Just transition warriors walk the talk


Reducing greenhouse gas emissions should be a motherhood issue. Atmospheric carbon dioxide levels have increased from 280 to 420 parts per million in barely 60 years, the highest they’ve been over four million years and increasing 100 times faster than natural increases. They are heating the planet, bringing a cascade of catastrophes. All sensible people might be expected to agree that we should be reducing emissions as fast as possible.

But there’s a problem. The main source is the burning of fossil fuels, and the burning of fossils fuels is very profitable for many people, earning governments taxes and royalties, earning companies profits and earning workers wages. There are, in other words, powerful vested interests in maintaining the status quo, or even more of the same.

For example, at the UN climate summit in Brazil last year (COP30), Saudi Arabia led a group of petrostates that vetoed efforts to develop a “roadmap” to phase out fossil fuels. The text of the agreement reached by the 194 nations attending didn’t even mention the words “fossil fuels.” (Neither does the text of the Paris Agreement.)

There are, fortunately, responsible actors. A “coalition of the willing,” a group that includes 53 countries and the European Union along with subnational governments, civil society groups and academics, met in Santa Marta, Colombia, this week. The occasion was the world’s first Transitioning Away from Fossil Fuels conference, co-hosted by Colombia and the Netherlands. Frustrated by the foot-dragging, the coalition, representing over half of global GDP, has decided to face the crisis and deal with it.

The objective of the gathering is to “initiate a concrete process through which a coalition of committed countries … and relevant stakeholders can … implement a progressive transition away from fossil fuels creating sustainable societies and economies.” The objective is consistent with a ruling by the International Court of Justice, which confirmed that countries have a legal obligation to protect the climate, including by addressing fossil fuel production, licensing and subsidies.

The conference attendees will consider questions such as the financing developing nations need to phase out their production and consumption of fossil fuels; how legal obstacles can be overcome; what a just, equitable and fair transition looks like; and what can be learned from current efforts to phase out fossil fuels. The emphasis will be on economics rather than politics.

The fact that Colombia and the Netherlands are hosts is highly symbolic. Colombia is one of the world’s largest coal exporting countries (Santa Marta is at the heart of the country’s coal industry) as well as a major oil and gas producer.. The Netherlands is the home of Royal Dutch Shell, one of the world’s major oil and gas corporations.

A number of other major fossil fuel producers attended, including Nigeria, Norway and Brazil—and, I’m pleased to say, Canada.
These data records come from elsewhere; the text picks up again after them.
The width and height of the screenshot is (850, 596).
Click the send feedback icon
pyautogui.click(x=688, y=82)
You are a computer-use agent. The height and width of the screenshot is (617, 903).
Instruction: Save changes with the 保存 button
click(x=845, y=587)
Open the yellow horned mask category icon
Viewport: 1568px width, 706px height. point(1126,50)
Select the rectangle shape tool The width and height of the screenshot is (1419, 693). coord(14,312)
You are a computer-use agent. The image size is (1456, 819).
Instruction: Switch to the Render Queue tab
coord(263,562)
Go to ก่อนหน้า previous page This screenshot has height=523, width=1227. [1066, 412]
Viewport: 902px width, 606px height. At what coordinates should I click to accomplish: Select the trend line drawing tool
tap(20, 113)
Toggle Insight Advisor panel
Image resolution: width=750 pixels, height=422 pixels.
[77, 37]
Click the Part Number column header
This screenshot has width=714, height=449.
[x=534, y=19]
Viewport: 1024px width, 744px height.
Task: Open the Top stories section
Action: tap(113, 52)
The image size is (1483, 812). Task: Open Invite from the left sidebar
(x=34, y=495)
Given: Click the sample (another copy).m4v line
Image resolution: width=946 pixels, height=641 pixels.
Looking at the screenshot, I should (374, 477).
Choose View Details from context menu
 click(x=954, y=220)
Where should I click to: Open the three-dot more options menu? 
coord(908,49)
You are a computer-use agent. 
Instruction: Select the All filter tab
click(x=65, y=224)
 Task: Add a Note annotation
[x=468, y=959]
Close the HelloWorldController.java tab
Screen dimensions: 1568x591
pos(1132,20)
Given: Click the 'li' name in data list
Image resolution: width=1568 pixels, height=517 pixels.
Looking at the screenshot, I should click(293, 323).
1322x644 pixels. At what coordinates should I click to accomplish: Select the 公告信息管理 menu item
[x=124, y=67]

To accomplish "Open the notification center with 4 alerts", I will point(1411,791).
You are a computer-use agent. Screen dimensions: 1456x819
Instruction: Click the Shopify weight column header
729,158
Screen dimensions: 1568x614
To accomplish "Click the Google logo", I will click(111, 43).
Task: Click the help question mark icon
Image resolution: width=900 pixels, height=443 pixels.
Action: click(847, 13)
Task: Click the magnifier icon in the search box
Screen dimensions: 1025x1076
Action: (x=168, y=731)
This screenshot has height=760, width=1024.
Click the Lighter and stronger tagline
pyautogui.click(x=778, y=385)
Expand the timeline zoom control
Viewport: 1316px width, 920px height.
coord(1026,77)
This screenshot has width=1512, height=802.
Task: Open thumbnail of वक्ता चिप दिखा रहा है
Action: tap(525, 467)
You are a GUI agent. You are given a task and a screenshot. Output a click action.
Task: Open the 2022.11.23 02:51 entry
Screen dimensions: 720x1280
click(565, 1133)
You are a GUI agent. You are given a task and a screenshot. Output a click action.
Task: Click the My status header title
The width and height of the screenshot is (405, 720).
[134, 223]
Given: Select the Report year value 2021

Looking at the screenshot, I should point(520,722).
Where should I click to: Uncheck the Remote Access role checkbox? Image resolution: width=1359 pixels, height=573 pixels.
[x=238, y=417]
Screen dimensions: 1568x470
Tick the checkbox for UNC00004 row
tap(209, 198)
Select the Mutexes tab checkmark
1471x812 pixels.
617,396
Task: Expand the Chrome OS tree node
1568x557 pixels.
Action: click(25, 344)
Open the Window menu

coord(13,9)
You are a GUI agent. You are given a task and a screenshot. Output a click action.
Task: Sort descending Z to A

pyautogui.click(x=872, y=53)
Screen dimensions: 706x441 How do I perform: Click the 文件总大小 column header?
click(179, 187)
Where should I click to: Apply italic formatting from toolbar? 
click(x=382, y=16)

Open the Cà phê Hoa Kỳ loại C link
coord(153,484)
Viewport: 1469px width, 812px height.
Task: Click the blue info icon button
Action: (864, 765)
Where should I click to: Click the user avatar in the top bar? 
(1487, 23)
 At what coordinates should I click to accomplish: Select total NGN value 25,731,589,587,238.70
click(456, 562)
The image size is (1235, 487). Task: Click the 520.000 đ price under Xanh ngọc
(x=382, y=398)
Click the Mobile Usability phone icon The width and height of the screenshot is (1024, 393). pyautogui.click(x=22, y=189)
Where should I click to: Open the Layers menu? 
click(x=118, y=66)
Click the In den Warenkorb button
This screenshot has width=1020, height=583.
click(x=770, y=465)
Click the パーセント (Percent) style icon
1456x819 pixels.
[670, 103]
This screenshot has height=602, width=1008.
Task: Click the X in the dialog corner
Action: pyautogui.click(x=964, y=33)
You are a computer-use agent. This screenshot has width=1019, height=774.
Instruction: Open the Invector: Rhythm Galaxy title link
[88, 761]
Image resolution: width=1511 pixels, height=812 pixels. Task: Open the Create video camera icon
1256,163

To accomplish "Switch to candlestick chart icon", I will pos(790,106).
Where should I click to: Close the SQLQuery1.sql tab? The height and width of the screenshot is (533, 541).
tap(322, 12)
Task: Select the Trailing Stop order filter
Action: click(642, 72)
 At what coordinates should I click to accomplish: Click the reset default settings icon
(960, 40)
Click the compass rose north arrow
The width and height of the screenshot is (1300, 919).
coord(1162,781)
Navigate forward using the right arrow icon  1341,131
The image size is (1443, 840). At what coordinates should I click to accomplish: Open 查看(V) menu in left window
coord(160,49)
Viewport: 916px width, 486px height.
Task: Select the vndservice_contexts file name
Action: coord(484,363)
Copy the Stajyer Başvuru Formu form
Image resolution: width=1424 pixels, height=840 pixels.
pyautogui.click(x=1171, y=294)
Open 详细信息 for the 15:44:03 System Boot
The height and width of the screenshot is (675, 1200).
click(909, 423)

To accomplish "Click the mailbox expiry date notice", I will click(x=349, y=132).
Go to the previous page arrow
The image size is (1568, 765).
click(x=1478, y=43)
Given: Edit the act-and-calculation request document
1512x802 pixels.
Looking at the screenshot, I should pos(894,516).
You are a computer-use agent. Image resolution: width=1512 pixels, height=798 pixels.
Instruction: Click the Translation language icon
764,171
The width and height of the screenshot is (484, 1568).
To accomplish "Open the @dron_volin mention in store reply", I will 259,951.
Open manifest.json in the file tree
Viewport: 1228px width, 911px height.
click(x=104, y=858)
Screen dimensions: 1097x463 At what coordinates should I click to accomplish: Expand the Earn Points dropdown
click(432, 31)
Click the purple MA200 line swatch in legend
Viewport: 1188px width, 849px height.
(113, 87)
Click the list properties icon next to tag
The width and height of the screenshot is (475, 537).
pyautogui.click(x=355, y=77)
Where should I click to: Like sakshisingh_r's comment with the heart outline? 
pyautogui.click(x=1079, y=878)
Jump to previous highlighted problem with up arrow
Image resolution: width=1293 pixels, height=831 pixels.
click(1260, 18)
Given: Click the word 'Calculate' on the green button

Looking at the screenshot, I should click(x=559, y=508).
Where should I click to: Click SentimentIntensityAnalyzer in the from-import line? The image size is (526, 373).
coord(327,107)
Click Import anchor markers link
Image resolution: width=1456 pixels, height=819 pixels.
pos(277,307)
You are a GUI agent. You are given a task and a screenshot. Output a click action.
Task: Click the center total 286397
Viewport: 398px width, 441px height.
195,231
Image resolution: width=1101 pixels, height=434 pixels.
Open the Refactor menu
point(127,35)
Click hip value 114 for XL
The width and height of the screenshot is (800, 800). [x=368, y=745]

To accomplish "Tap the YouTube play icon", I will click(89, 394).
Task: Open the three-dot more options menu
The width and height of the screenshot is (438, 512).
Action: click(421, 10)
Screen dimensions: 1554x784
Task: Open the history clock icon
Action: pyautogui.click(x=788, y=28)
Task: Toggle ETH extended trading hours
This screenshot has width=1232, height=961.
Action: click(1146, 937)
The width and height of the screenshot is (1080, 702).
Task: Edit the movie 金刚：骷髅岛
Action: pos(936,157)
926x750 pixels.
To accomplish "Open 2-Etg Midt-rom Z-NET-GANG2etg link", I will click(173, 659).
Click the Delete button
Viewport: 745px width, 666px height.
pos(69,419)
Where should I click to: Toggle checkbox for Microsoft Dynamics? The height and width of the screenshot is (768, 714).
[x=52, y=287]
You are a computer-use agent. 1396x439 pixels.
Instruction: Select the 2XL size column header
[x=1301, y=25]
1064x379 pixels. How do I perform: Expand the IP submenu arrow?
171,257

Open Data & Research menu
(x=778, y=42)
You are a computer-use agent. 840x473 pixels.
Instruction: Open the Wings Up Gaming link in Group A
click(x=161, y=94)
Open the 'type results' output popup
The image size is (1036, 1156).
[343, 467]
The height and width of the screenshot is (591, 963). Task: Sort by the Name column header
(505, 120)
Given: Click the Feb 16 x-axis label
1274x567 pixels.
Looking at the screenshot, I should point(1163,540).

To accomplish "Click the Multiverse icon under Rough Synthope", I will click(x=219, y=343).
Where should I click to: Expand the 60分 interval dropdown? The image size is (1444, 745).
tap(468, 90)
Others, the most notable shirkers, were simply not invited. Needles to say, that included Trump’s U.S.A., however California governor Gavin Newsom, a noted environmentalist and potential 2028 presidential candidate, was there.

Trump has, perhaps, in his own perverse way, underlined the need to transition away from fossil fuels by attacking Iran and precipitating the Strait of Hormuz crisis. Tzeporah Berman, head of the Fossil Fuel Nonproliferation Treaty Initiative, said the Iran war made the Santa Marta conference “an emergency meeting.” Affordable and renewable energy sources assume ever greater urgency.

The conference concluded with governments tasked with developing national “roadmaps” setting out how they will end the production and use of fossil fuels. The roadmaps will form the foundation of an initiative to wean the world off coal, oil and gas.

Prime Minister Mark Carney stated in his Davos speech that the task of the middle powers was to “name reality, act together” and “build something bigger, better, stronger, more just.”

The countries attending the Transitioning Away from Fossil Fuels conference are dong just that, naming the reality and acting together to build something stronger and more just. This is the middle powers walking the PM’s talk.

We can be part of this—we attended the conference—or we can continue to wallow in dreams of dilbit and pipelines. We don’t seem to have quite decided, as we continue to wait for Mr. Carney to match his environmental policies to his environmental reputation.